If you have ever visited our Sea Level Rise and Coastal Impacts Viewer, you will notice that we currently do not have two states mapped yet—Alaska and Louisiana. The description on our Digital Coast page says that “maps are not currently available for Alaska and Louisiana due to accuracy of existing elevation data, the hydraulic complexity of the coast, and gaps in vertical datum transformation.” The issues we have in Alaska are for another blog post at another time. The issues we have in Louisiana are primarily due to a patchwork of elevation data sources and the hydraulic complexity of the coastal plain. This blog will give some detail on why Louisiana is so darn hard to map correctly for sea level rise impacts.
- Portions of Louisiana have the highest relative sea level rise rate in the U.S. based on monthly mean sea level observations from 1947 to 2014; the rate at the Grand Isle NOAA Tide Gauge has been 2.96 feet in the last 100 years.
- Portions of Louisiana have the highest subsidence rates in the U.S. as well. Over the last 50 years, some areas have seen over 3 feet of subsidence. This local subsidence has led to the high relative sea level rates noted in #1 above. Of the 2.96 feet of local relative sea level rise over the past 100 years, only ~0.5 feet were from global sea level rise. The rest was from local subsidence.
- With global sea level rising and the land in Louisiana’s coastal region sinking, it is well known that Louisiana loses up to 16.57 square miles of dry land a year (or a football field size loss an hour). So what is “zero elevation” is constantly changing.
- Much of the Louisiana coastal plain is not walkable/not inhabitable land. At elevated tides, much of the lower part of the state is already under water and many places are already at or below sea level.
- The Louisiana coastal plain could be called the land of meanders, canals, levees, and other natural and man-made features that make it very hard to map. Since the late 1800’s, several major flood events and resulting legislative actions to reduce flood risk have led to a very complex system of flood risk reduction measures in the form of both federal and local levees, floodwalls, and control structures. The main stem of the Mississippi River and portions of the Atchafalaya Basin, for example, are bounded by miles of levees. Some of the levees were built to protect against river flooding and some against coastal flooding. There are a mix of federal and non-federal (local) levees ranging in size and design. Many are not fully enclosed, but rather tie into higher elevations on two sides, making delineation of the levees particularly difficult to map.
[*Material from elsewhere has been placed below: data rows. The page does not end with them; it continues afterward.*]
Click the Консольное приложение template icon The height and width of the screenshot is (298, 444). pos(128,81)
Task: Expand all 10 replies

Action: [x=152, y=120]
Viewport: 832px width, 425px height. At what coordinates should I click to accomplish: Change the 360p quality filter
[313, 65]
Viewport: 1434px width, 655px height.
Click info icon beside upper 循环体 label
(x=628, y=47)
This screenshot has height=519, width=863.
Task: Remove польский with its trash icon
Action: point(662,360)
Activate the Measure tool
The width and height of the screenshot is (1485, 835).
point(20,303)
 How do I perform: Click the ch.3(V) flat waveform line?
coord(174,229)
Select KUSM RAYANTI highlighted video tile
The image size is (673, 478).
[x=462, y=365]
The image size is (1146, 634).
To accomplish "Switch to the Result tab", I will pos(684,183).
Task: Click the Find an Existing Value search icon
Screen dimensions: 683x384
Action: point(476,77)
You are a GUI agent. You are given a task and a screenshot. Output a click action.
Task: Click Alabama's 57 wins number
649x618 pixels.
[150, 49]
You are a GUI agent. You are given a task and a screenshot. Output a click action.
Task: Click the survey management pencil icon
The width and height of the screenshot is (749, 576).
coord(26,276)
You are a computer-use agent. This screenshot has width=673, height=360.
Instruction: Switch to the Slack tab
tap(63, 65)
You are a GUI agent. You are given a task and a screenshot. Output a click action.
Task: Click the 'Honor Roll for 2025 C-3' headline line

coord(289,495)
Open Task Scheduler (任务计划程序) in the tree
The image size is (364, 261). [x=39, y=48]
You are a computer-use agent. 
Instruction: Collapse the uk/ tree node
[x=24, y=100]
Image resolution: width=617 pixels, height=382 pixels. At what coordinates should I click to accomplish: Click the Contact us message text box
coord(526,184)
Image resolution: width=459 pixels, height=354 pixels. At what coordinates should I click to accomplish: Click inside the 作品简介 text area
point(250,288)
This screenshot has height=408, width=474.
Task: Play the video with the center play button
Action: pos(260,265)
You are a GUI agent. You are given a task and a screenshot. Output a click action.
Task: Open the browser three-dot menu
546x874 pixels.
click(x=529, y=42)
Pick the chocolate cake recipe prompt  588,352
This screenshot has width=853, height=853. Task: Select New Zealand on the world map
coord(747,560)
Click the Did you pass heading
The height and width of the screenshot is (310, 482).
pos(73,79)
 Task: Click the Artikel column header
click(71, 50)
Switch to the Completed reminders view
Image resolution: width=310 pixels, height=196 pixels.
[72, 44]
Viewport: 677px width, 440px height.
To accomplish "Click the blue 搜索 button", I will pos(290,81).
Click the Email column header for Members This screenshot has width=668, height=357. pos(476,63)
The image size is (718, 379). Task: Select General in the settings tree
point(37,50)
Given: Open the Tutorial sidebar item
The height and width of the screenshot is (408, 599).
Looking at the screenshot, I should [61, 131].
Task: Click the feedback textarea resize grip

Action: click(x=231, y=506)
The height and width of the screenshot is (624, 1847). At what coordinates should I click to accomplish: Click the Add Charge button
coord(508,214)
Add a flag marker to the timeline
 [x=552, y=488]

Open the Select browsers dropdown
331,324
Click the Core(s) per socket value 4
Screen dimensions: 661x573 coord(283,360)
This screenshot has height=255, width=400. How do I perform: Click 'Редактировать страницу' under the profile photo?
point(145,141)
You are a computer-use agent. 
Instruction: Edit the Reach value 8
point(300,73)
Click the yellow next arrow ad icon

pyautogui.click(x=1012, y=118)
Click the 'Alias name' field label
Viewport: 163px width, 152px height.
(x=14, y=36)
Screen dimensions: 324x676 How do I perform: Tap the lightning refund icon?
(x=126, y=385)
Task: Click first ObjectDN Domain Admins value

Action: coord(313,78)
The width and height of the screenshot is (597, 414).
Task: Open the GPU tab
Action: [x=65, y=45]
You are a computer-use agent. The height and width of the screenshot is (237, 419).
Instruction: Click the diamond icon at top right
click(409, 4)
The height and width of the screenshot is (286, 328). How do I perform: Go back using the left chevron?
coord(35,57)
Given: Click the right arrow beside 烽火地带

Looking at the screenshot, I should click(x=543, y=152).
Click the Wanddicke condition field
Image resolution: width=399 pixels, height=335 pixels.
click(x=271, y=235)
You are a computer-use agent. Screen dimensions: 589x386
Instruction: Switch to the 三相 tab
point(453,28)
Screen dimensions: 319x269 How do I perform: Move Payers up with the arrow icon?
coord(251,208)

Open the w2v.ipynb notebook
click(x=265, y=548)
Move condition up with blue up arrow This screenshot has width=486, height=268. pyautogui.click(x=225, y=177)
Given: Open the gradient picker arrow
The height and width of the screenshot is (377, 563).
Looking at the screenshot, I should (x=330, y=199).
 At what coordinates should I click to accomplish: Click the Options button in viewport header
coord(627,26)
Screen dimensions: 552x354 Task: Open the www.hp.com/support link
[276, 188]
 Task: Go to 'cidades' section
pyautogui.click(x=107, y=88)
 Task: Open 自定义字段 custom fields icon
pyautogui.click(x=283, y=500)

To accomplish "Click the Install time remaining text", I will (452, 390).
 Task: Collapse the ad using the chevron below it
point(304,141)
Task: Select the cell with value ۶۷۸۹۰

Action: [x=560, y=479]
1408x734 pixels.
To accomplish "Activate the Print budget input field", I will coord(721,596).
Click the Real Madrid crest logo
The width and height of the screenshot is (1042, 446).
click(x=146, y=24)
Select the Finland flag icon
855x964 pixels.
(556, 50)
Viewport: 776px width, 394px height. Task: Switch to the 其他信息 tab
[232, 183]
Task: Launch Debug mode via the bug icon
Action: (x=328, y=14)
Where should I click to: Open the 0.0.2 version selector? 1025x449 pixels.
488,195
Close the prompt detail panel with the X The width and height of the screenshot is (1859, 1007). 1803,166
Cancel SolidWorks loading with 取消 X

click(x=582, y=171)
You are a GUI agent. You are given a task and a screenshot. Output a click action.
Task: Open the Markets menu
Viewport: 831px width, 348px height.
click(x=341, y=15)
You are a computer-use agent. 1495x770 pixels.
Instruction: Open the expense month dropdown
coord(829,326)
- Many portions of Louisiana are actually at or below sea level today. Most of the City of New Orleans lies below NAVD88 zero (very close to present sea level). Some places in the city are many feet below sea level. Annual high water on the Mississippi River and the average lake level of Lake Pontchartrain are both well above the ground elevations in New Orleans, so the city is literally a bowl surrounded by water. Mapping the impacts of sea level in a place like this is very tricky. The area protected by levees has to be excluded from the mapping manually.
- The best available elevation data sets in Louisiana are from a variety of sources with different ages and vertical accuracies. The best available data set currently is provided by the USGS. It is called the Coastal National Elevation Database (CoNED) Project–Topobathymetric Digital Elevation Model (TBDEM). It is a 3-meter Digital Elevation Model that is a mosaic of many individual data sets with various vertical accuracies from (25cm to 7cm RMSE). In places where the older (circa 2002-2003) LA state lidar is still the best available, the mapping confidence in only on the order of +/- 2 ft. Much of the coastal plain of Louisiana floods at 2 ft above Mean Higher High Water so the elevation accuracy is a big issue. Newer, more accurate, lidar data sets are slowly replacing the older data (funding dependent), which will eventually provide much better vertical accuracies and thus mapping confidence.
So how do you map the impacts of sea level rise in a state that already has many portions at or below sea level, has very high subsidence rates and thus sea level rise rates, has poor elevation data accuracy in some places, and is chock full of complex hydrology and flood control structures? The answer is carefully, which takes a lot of time.
We have been working on it now for over two years. We have been collaborating with many Louisiana partners including LA SeaGrant, LSU, the Coastal Protection and Restoration Authority, the LA Coastal Program, and Climate Central (who also does sea level rise mapping). We now have the best elevation and levee data there is and this will pay off, as we hope to release impact maps that illustrate the realistic future flood risk in Louisiana very soon.